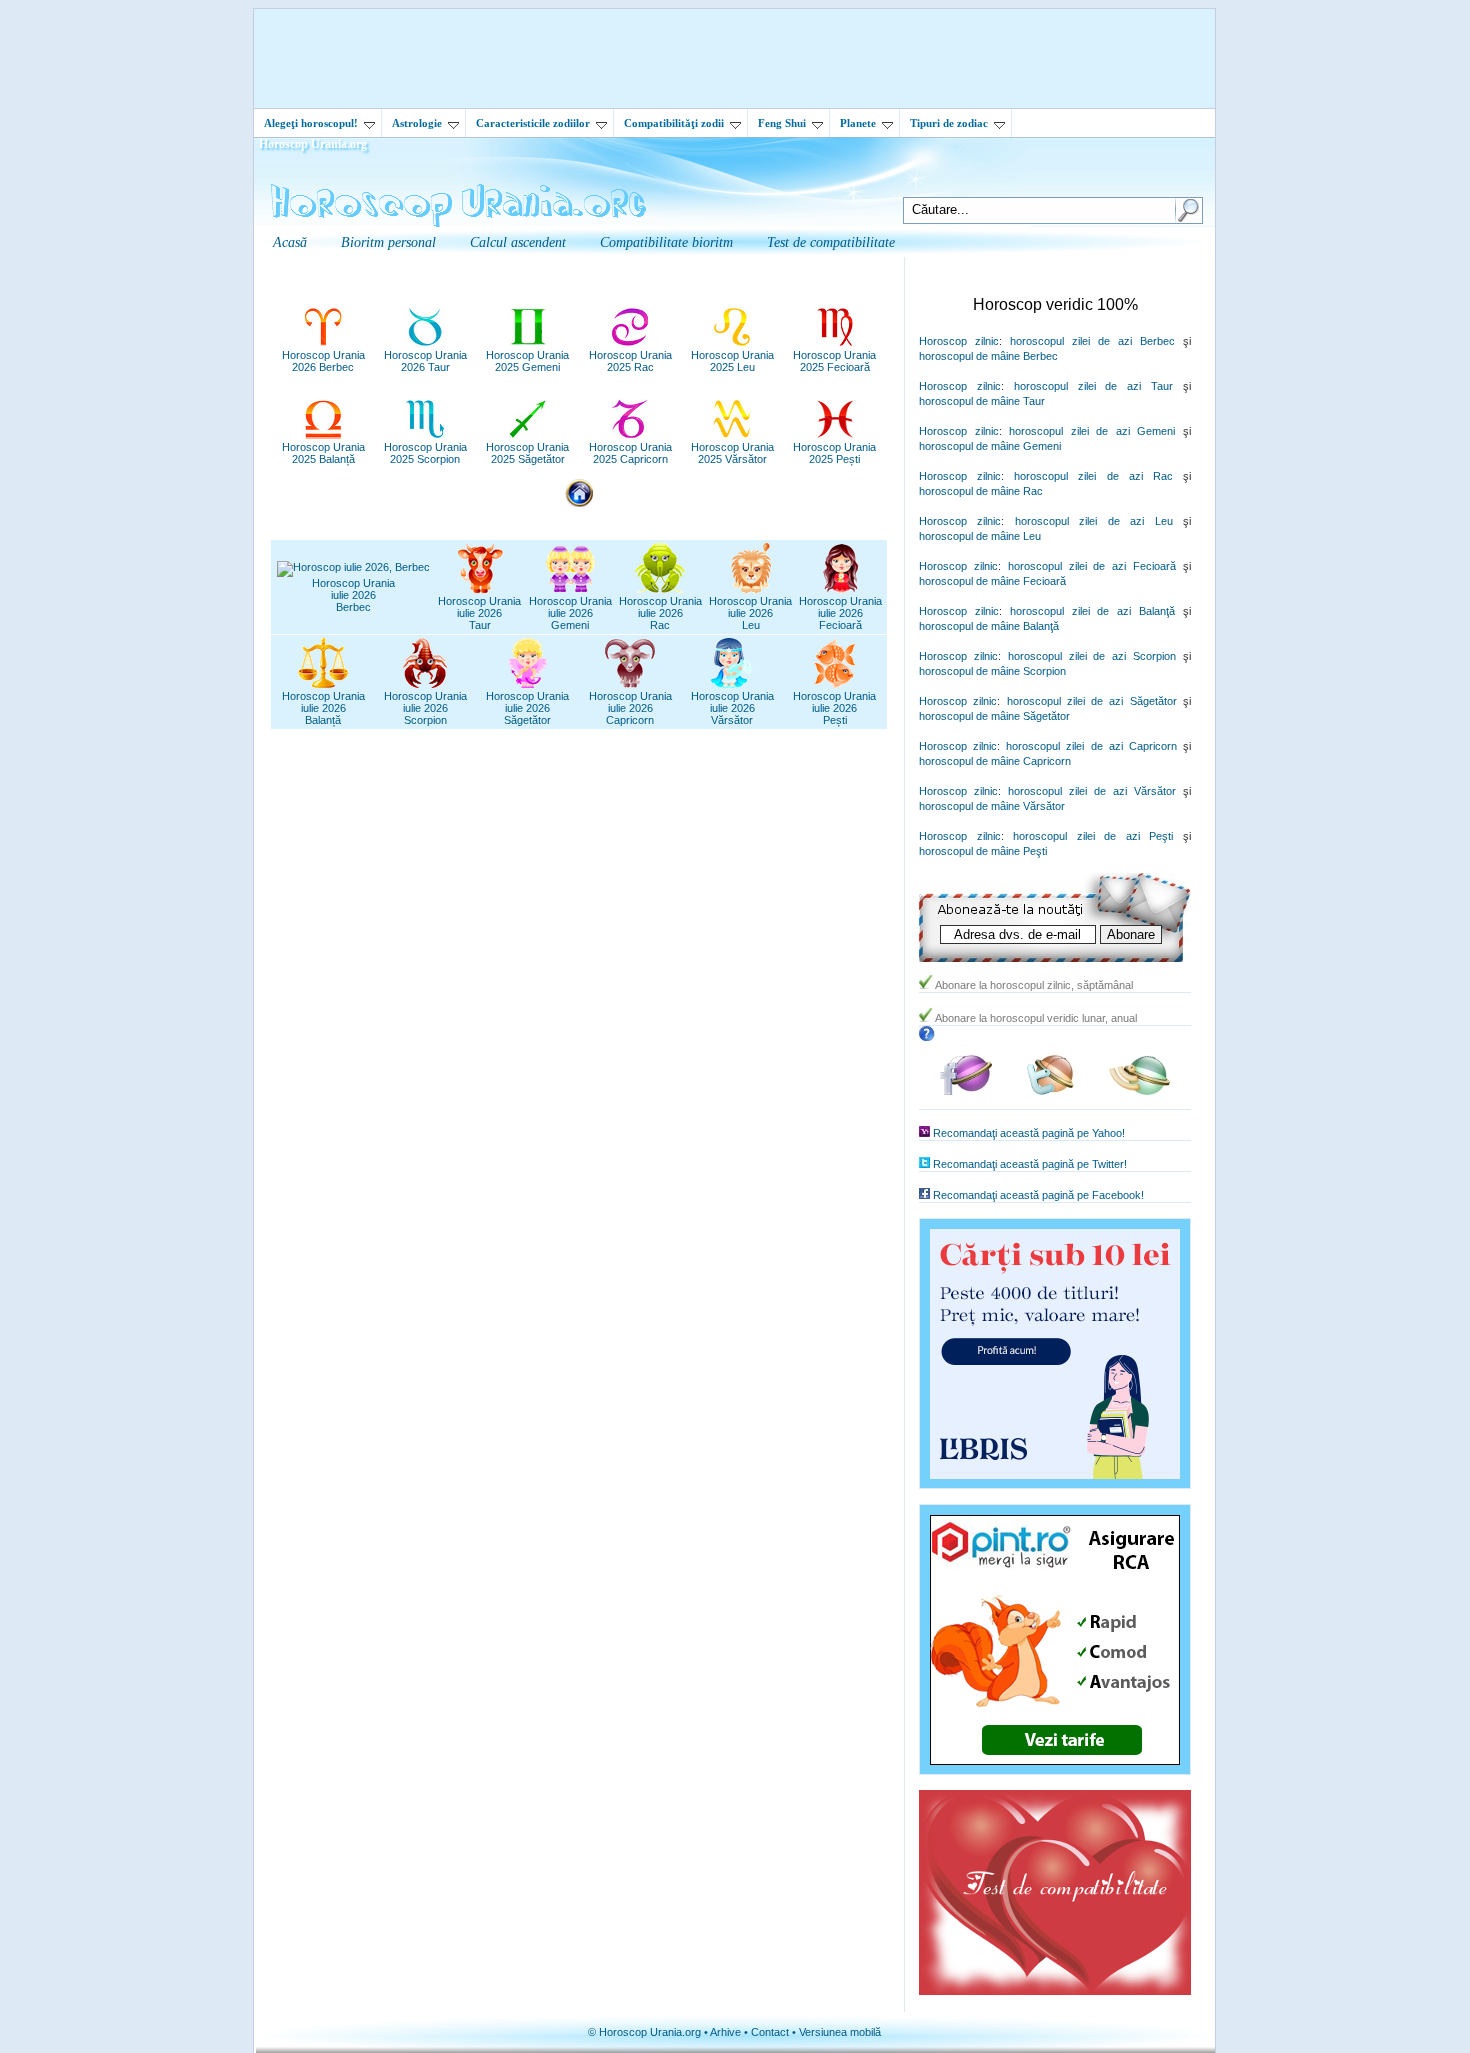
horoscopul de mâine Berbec (988, 356)
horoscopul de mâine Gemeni (990, 446)
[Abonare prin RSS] (1139, 1091)
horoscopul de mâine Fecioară (992, 581)
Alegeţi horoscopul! (311, 123)
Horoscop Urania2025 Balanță (323, 453)
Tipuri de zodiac (949, 123)
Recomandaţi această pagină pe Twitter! (1030, 1164)
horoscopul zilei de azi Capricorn (1091, 746)
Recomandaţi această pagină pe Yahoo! (1029, 1133)
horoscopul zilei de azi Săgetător (1092, 701)
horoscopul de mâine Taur (982, 401)
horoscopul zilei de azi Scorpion (1092, 656)
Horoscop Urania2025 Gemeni (527, 361)
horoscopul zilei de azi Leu (1094, 521)
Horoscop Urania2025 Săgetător (527, 453)
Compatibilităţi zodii (674, 123)
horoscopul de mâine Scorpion (992, 671)
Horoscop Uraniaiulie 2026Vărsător (732, 708)
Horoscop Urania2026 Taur (425, 361)
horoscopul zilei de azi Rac (1093, 476)
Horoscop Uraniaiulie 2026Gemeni (570, 613)
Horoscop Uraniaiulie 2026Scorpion (425, 708)
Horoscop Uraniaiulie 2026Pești (834, 708)
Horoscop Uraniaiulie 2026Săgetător (527, 708)
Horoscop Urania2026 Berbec (323, 361)
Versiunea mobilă (840, 2032)
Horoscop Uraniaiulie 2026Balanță (323, 708)
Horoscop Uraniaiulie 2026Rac (660, 613)
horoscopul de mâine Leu (980, 536)
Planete (858, 123)
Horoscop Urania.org (313, 144)
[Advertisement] (735, 58)
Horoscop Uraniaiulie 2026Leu (750, 613)
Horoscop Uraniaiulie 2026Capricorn (630, 708)
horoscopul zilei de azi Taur (1093, 386)
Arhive (725, 2032)
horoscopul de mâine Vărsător (992, 806)
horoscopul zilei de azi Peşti (1093, 836)
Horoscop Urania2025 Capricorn (630, 453)
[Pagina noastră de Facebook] (966, 1091)
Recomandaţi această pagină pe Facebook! (1038, 1195)
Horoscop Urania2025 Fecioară (834, 361)
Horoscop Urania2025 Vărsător (732, 453)
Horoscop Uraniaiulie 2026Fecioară (840, 613)
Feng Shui (782, 123)
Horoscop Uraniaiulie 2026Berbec (353, 595)
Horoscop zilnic (959, 341)
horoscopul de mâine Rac (981, 491)
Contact (770, 2032)
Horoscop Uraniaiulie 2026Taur (479, 613)
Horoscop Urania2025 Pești (834, 453)
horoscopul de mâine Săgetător (994, 716)
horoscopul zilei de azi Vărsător (1092, 791)
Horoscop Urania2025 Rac (630, 361)
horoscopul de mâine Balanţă (989, 626)
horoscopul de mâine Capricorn (995, 761)
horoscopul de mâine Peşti (983, 851)
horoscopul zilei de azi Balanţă (1092, 611)
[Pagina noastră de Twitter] (1050, 1091)
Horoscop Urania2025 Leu (732, 361)
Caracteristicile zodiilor (533, 123)
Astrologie (417, 123)
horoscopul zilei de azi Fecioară (1092, 566)
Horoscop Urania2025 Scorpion (425, 453)
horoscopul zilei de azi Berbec (1092, 341)
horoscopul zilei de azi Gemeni (1092, 431)
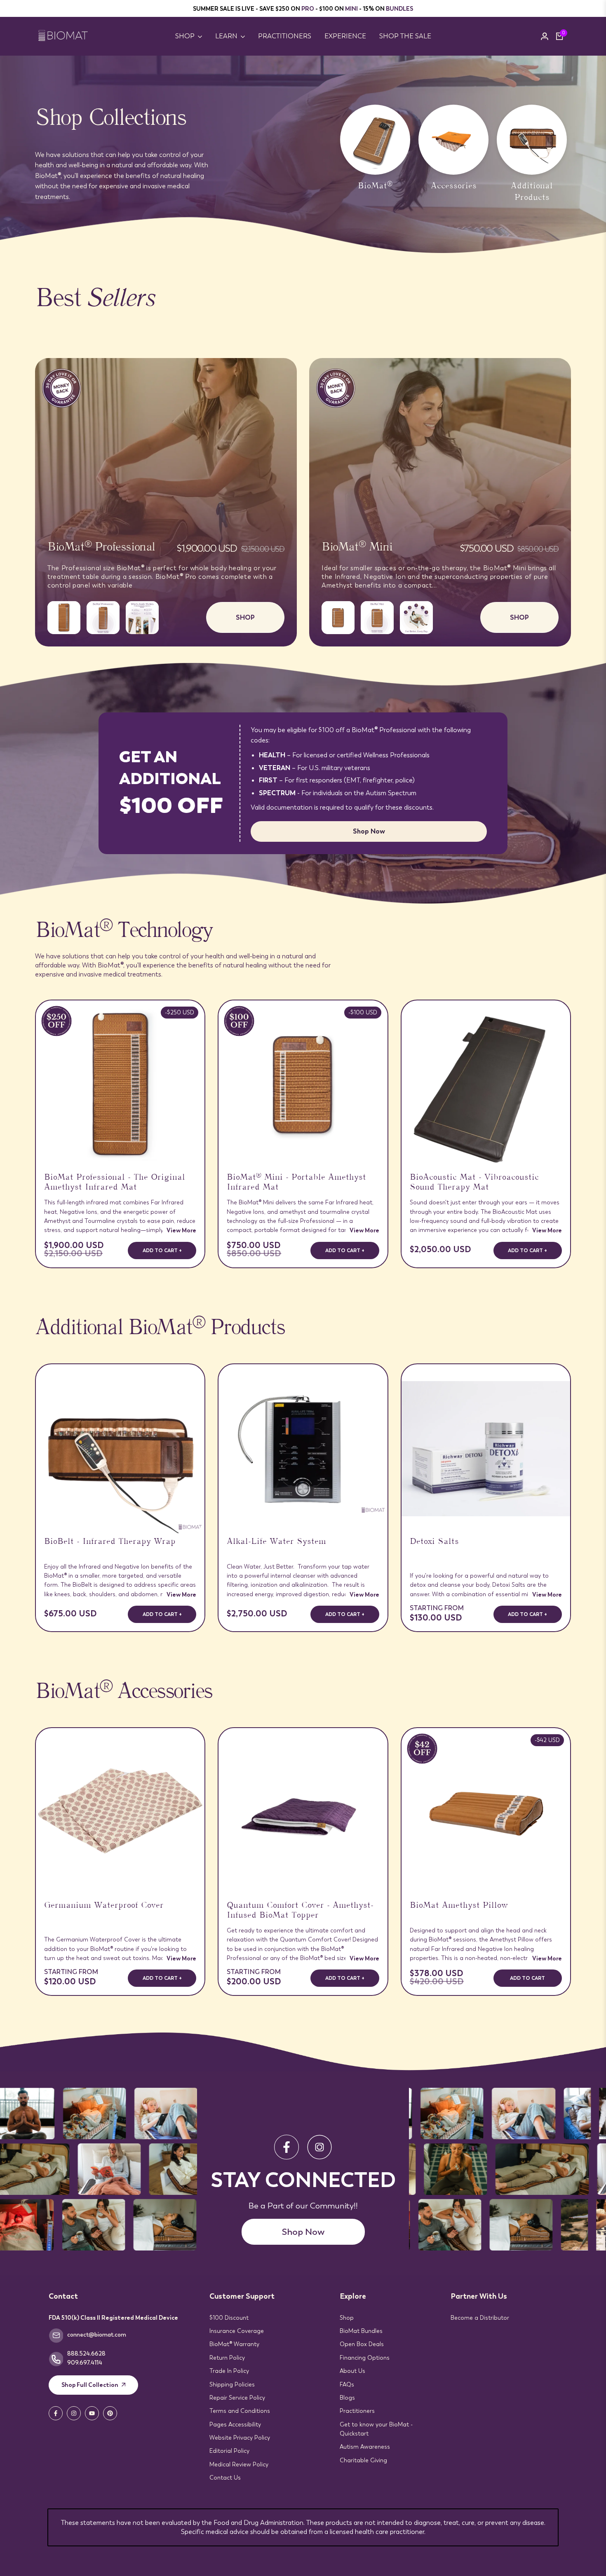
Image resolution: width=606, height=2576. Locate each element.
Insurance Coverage (236, 2331)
● ● ● ● ● ● ●
Activity
Print every entry above verbatim but drop the images.

Expected output
horoscopul de mâine Berbec (988, 356)
horoscopul de mâine Gemeni (990, 446)
[Abonare prin RSS] (1139, 1091)
horoscopul de mâine Fecioară (992, 581)
Alegeţi horoscopul! (311, 123)
Horoscop Urania2025 Balanță (323, 453)
Tipuri de zodiac (949, 123)
Recomandaţi această pagină pe Twitter! (1030, 1164)
horoscopul zilei de azi Capricorn (1091, 746)
Recomandaţi această pagină pe Yahoo! (1029, 1133)
horoscopul zilei de azi Săgetător (1092, 701)
horoscopul de mâine Taur (982, 401)
horoscopul zilei de azi Scorpion (1092, 656)
Horoscop Urania2025 Gemeni (527, 361)
horoscopul zilei de azi Leu (1094, 521)
Horoscop Urania2025 Săgetător (527, 453)
Compatibilităţi zodii (674, 123)
horoscopul de mâine Scorpion (992, 671)
Horoscop Uraniaiulie 2026Vărsător (732, 708)
Horoscop Urania2026 Taur (425, 361)
horoscopul zilei de azi Rac (1093, 476)
Horoscop Uraniaiulie 2026Gemeni (570, 613)
Horoscop Uraniaiulie 2026Scorpion (425, 708)
Horoscop Uraniaiulie 2026Pești (834, 708)
Horoscop Uraniaiulie 2026Săgetător (527, 708)
Horoscop Urania2026 Berbec (323, 361)
Versiunea mobilă (840, 2032)
Horoscop Uraniaiulie 2026Balanță (323, 708)
Horoscop Uraniaiulie 2026Rac (660, 613)
horoscopul de mâine Leu (980, 536)
Planete (858, 123)
Horoscop Urania.org (313, 144)
[Advertisement] (735, 58)
Horoscop Uraniaiulie 2026Leu (750, 613)
Horoscop Uraniaiulie 2026Capricorn (630, 708)
horoscopul zilei de azi Taur (1093, 386)
Arhive (725, 2032)
horoscopul de mâine Vărsător (992, 806)
horoscopul zilei de azi Peşti (1093, 836)
Horoscop Urania2025 Capricorn (630, 453)
[Pagina noastră de Facebook] (966, 1091)
Recomandaţi această pagină pe Facebook! (1038, 1195)
Horoscop Urania2025 Fecioară (834, 361)
Horoscop Urania2025 Vărsător (732, 453)
Horoscop Uraniaiulie 2026Fecioară (840, 613)
Feng Shui (782, 123)
Horoscop Uraniaiulie 2026Berbec (353, 595)
Horoscop zilnic (959, 341)
horoscopul de mâine Rac (981, 491)
Contact (770, 2032)
Horoscop Uraniaiulie 2026Taur (479, 613)
Horoscop Urania2025 Pești (834, 453)
horoscopul de mâine Săgetător (994, 716)
horoscopul zilei de azi Vărsător (1092, 791)
Horoscop Urania2025 Rac (630, 361)
horoscopul de mâine Balanţă (989, 626)
horoscopul de mâine Capricorn (995, 761)
horoscopul de mâine Peşti (983, 851)
horoscopul zilei de azi Balanţă (1092, 611)
[Pagina noastră de Twitter] (1050, 1091)
Horoscop Urania2025 Leu (732, 361)
Caracteristicile zodiilor (533, 123)
Astrologie (417, 123)
horoscopul zilei de azi Fecioară (1092, 566)
Horoscop Urania2025 Scorpion (425, 453)
horoscopul zilei de azi Berbec (1092, 341)
horoscopul zilei de azi Gemeni (1092, 431)
Image resolution: width=606, height=2576. Locate each element.
Insurance Coverage (236, 2331)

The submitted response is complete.